Records contained in a dataset
▼

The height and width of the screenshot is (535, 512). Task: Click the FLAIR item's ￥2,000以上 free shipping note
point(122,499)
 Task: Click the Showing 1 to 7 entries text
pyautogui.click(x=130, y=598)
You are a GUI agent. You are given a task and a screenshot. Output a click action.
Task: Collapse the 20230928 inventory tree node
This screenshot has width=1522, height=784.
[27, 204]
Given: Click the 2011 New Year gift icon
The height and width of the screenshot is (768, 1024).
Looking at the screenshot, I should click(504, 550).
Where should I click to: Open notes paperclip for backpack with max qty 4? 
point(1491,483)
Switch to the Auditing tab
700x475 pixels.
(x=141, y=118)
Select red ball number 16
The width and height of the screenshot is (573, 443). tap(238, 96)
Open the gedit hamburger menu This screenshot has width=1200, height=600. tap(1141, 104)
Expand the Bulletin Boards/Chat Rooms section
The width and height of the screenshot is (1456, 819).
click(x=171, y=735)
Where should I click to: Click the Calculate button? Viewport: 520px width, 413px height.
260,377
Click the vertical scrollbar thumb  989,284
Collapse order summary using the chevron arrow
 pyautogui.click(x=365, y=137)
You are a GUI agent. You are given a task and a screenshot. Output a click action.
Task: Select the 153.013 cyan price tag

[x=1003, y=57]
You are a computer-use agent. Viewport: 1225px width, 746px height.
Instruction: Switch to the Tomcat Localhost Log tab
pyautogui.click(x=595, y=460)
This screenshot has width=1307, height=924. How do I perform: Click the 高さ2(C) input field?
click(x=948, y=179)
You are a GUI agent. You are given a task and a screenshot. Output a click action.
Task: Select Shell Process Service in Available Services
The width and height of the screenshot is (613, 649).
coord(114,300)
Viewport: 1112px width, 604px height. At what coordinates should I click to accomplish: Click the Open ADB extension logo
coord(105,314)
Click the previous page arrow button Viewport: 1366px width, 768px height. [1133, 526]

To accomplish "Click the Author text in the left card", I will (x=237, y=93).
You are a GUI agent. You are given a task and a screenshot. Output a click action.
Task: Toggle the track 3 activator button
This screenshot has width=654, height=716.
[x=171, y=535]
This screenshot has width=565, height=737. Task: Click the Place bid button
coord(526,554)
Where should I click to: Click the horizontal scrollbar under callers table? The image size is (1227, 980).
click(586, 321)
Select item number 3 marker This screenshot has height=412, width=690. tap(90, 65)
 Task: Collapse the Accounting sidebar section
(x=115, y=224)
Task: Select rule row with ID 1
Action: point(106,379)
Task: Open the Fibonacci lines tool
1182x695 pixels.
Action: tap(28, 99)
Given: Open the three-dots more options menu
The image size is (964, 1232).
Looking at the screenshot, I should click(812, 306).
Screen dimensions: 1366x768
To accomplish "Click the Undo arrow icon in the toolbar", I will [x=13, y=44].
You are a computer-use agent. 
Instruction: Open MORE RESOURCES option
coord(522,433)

▲

Show the lines of the entries that include the string "computer", copying each in full.

Answer below.
You are a computer-use agent. Viewport: 1225px width, 746px height.
You are a computer-use agent. 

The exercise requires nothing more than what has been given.